Audizione in Regione dopo le polemiche per l’esclusione dell’unica società

AVEZZANO. Si fa in salita la strada verso l’apertura dell’Interporto di Avezzano che attende l’affidamento per la gestione da oltre vent’anni. Quando tutto finalmente sembrava fatto, ora il futuro del centro di smistamento merci sembra sempre più incerto. Dopo la prima gara, che c’è stata a febbraio con l’esclusione dell’unica società che aveva risposto al bando, ora tutto è più difficile, anche alla luce dell’impiego della struttura marsicana per l’emergenza ucraina. È quanto emerso nel corso dell’audizione in Regione di ieri mattina dove non sono mancate le polemiche e dove si è parlato della gara espletata senza un nulla di fatto. La commissione, presieduta dal consigliere Umberto D’Annuntiis, sottosegretario alla presidenza della giunta regionale, non ha dato più certezze e non è chiaro neanche quando ci sarà (e se ci sarà) la nuova gara. Non è chiaro neanche se l’esito dell’ultimo bando europeo, che ha visto l’esclusione della società Alba Minerali srl di Avezzano, sarà rivisto. Insomma, la parola d’ordine è “incertezza”. D’Annuntiis, presidente della commissione, da parte sua ha sorvolato sulla questione spiegando, al termine dell’audizione, che è stato un incontro meramente «tecnico» e che a parte «i primi minuti» non ha richiesto la sua presenza.

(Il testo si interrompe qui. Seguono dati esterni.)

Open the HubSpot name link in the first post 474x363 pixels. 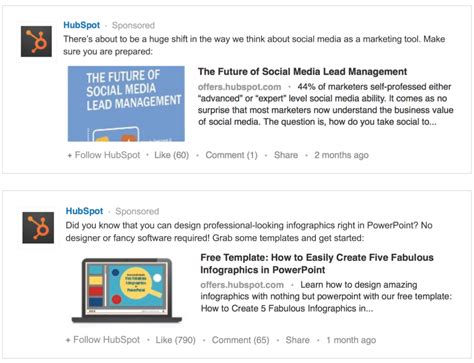(82, 25)
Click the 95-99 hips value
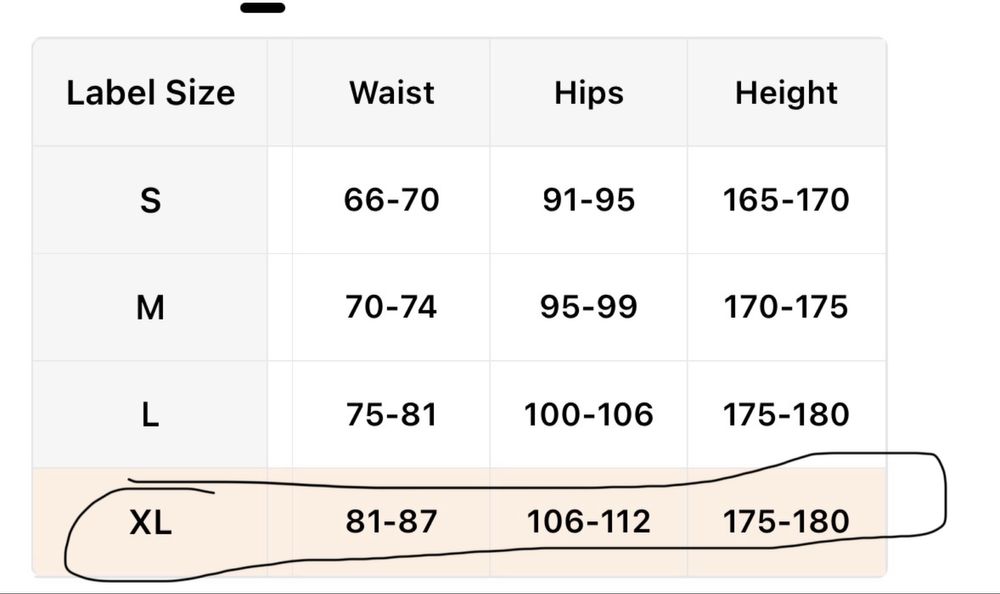This screenshot has width=1000, height=594. point(588,307)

All’audizione sono state ascoltate le posizioni delle parti, in particolare quella di Marco Salucci, legale rappresentante di Alba Minerali srl insieme al tecnico, l’ingegnere Giuseppe Di Giosia, e di Maurizio Pagliaro, rup della procedura di gara. Il consigliere regionale, Giorgio Fedele, che ha chiesto la convocazione dell’audizione, si dice preoccupato per le risposte di D'Annuntiis perché teme che possa essere messa in discussione dalla giunta Marsilio «la necessità di affidare l’Interporto tramite gara».
«Noi abbiamo chiesto semplicemente di rivalutare la decisione», ha sottolineato l’imprenditore avezzanese Gianluca Pellino, azionista di maggioranza della società, «anche perché la Regione, così facendo, sta perdendo almeno 15 milioni di euro, pari a un milione all’anno. Cifra che sarebbe cresciuta con l’aumentare del fatturato. E allo stesso tempo anche la Marsica perde un’opportunità e 40 posti di lavoro, oltre ad altri posti provenienti dall’indotto». Alba Minerali è stata esclusa per il mancato contributo di gara di poche decine di euro. La società esclusa ha annunciato il ricorso al Tribunale amministrativo regionale.